Sunday, 17 June 2007

Review of La Clemenza di Tito

On Saturday we went to see the revival of La Clemenza di Tito at ENO. Emma Bell (Vitellia) and Paul Nilon (Tito) reappeared from the original cast and were joined by Alice Coote as Sesto.

If anything Bell's Vitellia seemed to be more neurotic and on edge than last time, it was difficult at times to see how Sesto could have loved her. Initially Bell tended to rather gabble her recitative but she settled down and her final great aria was wonderful as ever. Paul Nilon seemed to be in his element as Tito, I have rarely heard him sing as well and he brought a strong streak of sympathetic humanity to the role.

But of course, we had really gone to hear Alice Coote as Sesto. Coote is a very vivid actor but by the side of Bell's Vitellia, Coote's Sesto seemed understated and dignified. Her arias were beautifully sung, but she and conductor Edward Gardner did seem rather inclined to pull them about too much so that the 2nd halves of her arias had a little too much rubato for my inclination. She was well supported by the notable Annio of Anne Marie Gibbons. With Sarah Jane Davies as an attractive Servilia and Andrew Foster Williams as a strong Publio.

On revisting the production I still feel that it is a weakness to take the chorus off stage and put them in the pit.
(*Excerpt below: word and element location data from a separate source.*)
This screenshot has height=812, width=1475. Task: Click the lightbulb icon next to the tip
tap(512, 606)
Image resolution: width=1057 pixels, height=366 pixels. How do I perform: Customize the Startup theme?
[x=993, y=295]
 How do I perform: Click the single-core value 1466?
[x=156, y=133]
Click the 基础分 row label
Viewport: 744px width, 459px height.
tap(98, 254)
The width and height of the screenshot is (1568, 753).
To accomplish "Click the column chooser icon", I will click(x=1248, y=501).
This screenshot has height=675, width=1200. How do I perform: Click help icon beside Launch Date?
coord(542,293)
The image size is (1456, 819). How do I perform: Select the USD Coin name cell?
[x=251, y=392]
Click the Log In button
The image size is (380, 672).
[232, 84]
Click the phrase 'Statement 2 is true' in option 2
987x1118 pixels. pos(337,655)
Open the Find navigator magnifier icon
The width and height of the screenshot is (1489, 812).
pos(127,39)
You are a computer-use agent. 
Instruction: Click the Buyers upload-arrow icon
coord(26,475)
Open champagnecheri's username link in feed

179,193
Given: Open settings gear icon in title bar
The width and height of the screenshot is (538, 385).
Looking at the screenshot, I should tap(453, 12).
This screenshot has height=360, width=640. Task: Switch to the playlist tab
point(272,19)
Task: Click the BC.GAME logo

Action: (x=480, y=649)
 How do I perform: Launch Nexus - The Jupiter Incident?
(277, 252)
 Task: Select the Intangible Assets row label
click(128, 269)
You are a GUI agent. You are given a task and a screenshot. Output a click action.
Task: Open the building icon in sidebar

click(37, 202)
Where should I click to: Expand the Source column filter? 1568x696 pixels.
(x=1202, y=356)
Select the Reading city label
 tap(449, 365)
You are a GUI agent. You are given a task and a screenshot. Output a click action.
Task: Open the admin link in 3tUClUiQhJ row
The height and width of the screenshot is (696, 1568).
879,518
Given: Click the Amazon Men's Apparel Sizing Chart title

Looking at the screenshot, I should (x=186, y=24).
At the end of Act one they were back-stage which meant that the balance was not ideal in the closing ensemble. But more than this, it just feels wrong not having courtiers around Tito. Instead of taking place at a Western Roman court, McVicar seems to have in mind a more oriental court, where the Emperor is just surrounded by intimates and his guards. It works, more or less, but does not feel like the opera that Mozart wrote.

The guards, with their endless routines with long poles, were not as slick in their choreography as last time, which did not help. The recent McVicar productions that I have seen (2 Handel operas) have had a corps of dancers to take your mind of things at the boring moments. I realised that in this production the tai-chi style guards form this role.